Ce l’abbiamo fatta. Si devono pescare tra 20 parole tre parole per comporre altrettanti pensierini. Adesso si
tratta di leggere le tre parole da prediligere. Sempre in balenese, Lorenzo inizia,
compunto, attento, seduto con la schiena dritta, l’astuccio davanti a sé con
tutti le matite temperate alla perfezione. Tommaso, prendi esempio, tu che fai i
compiti sdraiato sulla scrivania in un tripudio di cartacce, briciole, di
cappucci penna masticati (per non dire del resto).
Una lettura complicata quella delle 20 parole, OM, recitiamo mentalmente
Figlia e io, ci si fa buddiste per tenere duro e non fuggire lontanissime da
quell’elenco e dai faticosi successivi pensierini tutti da scrivere, parola dopo
parola, lettera cancellata dopo lettera cancellata, avere un Lorenzo
perfezionista è impegnativo. Si va da ciliegie a ceci, passando da baci,
alberi, computer, lampade, pastelli e via via fino a cinghiale.
Per aggiungere pathos alla
circostanza, sfido Nipotino 2 al gioco tutto nostro dell’indovinare il
preferito.
<<Dimmi secondo te quale tra
questi nomi mi piace di più>>.
<<Cinghiale!>>
risponde subito, senza esitare un attimo.
<<Ma come fai a vincere
sempre?
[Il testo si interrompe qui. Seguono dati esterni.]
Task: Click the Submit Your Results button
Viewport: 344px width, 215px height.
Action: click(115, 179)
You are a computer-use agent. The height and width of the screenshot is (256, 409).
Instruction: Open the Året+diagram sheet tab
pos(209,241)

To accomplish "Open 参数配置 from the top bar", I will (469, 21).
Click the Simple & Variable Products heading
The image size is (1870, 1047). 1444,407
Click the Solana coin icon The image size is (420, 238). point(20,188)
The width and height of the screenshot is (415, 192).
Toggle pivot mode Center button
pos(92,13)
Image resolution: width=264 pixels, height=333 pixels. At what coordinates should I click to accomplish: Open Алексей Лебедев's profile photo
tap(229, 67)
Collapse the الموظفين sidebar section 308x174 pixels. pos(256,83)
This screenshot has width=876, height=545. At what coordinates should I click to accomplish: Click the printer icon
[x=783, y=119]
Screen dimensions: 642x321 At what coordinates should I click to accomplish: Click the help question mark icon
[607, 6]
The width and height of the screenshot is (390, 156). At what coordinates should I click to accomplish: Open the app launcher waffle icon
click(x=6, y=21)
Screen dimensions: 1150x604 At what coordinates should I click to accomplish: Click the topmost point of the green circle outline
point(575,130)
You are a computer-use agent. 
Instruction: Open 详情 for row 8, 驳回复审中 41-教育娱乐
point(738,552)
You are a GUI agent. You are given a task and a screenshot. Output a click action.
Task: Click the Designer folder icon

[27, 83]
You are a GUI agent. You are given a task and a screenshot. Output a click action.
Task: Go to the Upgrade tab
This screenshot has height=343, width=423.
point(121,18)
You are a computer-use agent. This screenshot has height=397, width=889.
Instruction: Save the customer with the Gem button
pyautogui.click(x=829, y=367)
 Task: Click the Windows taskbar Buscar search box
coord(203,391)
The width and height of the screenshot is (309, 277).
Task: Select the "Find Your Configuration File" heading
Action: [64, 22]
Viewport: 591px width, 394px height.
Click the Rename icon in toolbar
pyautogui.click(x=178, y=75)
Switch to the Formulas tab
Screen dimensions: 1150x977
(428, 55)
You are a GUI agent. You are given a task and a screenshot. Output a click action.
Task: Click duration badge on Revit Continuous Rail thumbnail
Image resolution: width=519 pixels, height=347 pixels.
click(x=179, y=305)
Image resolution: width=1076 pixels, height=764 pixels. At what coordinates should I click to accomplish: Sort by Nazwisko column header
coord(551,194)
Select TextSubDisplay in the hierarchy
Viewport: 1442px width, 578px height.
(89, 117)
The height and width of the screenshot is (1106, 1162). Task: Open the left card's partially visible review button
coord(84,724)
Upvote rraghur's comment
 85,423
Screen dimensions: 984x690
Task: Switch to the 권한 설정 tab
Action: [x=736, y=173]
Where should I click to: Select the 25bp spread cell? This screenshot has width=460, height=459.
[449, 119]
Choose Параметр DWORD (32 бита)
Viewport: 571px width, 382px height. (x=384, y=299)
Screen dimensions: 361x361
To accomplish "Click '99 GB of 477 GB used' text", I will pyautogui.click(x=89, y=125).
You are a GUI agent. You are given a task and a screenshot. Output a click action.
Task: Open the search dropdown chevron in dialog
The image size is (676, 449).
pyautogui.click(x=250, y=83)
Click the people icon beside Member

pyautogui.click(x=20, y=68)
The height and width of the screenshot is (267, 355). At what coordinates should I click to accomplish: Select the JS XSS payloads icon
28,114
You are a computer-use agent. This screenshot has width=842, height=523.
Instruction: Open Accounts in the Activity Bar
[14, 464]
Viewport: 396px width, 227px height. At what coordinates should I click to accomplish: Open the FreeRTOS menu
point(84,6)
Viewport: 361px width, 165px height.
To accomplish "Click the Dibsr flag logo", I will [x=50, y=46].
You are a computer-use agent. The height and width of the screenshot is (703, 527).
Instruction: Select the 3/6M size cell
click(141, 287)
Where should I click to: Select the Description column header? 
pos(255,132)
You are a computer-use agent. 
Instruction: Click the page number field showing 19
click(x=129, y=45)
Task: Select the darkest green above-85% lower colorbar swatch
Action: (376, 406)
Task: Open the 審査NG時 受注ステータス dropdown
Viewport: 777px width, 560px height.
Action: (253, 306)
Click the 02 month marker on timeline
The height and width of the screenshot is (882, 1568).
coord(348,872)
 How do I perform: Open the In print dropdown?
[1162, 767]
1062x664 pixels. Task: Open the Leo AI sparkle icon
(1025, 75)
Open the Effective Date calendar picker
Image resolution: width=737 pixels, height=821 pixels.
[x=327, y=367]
Sai leggere nel pensiero forse?>>.
<<Tiro a casaccio e mi va
di fortuna>>. Mente, io lo so.
<<Non è vero, dimmi il tuo
segreto!>> gli ordino.
E lui con un tono intollerabile (un
mix di compatimento, noia, ironia sprezzante) imparato in un amen dal fratello
grande appena entrato in adolescenza (Dio delle madri dei padri e delle nonne
guarda giù) mi dice:
<<Forse è perché ti
conosco?>>.
Mi spiazza. Per il tono, certo, ma soprattutto per la
sua sensibilità e il suo intuito che già, e ha solo sei anni, sente il bisogno
di mascherare con una voce da duro che non si lascia certo intenerire da una
nonna. Ma è quasi ora di cena, forza,
fai ‘sti pensierini.
Mica semplice.
<<Dai scegli “cinghiale”,
cominciamo da qui>>.
<<Non mi viene in mente
niente …>>, sospira.
<<Perché non scrivi: a Roma
è facile imbattersi in un cinghiale?>>
Niente da fare. Figlia boccia la
proposta. Sostiene che le maestre capirebbero che non è farina del suo sacco.
Vabbè, peggio per voi dico, tagliati fuori dalla cronaca, dall’attualità. Non
se ne parla. Lorenzo pensa a costruire un pensierino con cinghiale. La faccenda
è più complicata del previsto. Si divincola sulla sedia. Forse piangerà perché
ci tiene a fare i compiti per bene e teme stavolta di non riuscirci.
Allora rilancia Figlia, solerte, ispirata e suggerisce di
scrivere:
<<A me piace il salame di
cinghiale!>>.
Le guance di Lorenzo si colorano
(lui è tutto chiaro, i capelli, la pelle) , mi guarda, gli occhi allargati di stupore e disagio, e scoppia a ridere forte. Un riso imbarazzato, gli
dispiace quel che ha detto la mamma ma la ama talmente, è talmente adorante, che mai e mai e mai si mostrerebbe critico nei confronti di qualsiasi
cosa venga da lei. Però sa che mi piacciono i cinghiali e che non mangio carne
quindi quel pensierino volonteroso, suggerito dalla sua personalissima dea
della Giustizia, della Bellezza e della Verità, lo mette in croce, afferma una realtà scomoda da ammettere davanti alla nonna vegetariana a cui sa leggere nel
pensiero. Ride Lorenzo e io lo guardo e rido con lui, “ho capito” gli dico muta,
ho capito che ti dispiace che io possa pensare che davvero in te la parola “cinghiale”
evochi solo una lunga fila di salsicce.
Così Lori, il nostro Piccolo Principe,
stessi capelli, stesso sguardo, stesso garbo, stesse spiazzanti intuizioni,
stessa surreale saggezza dell’originale.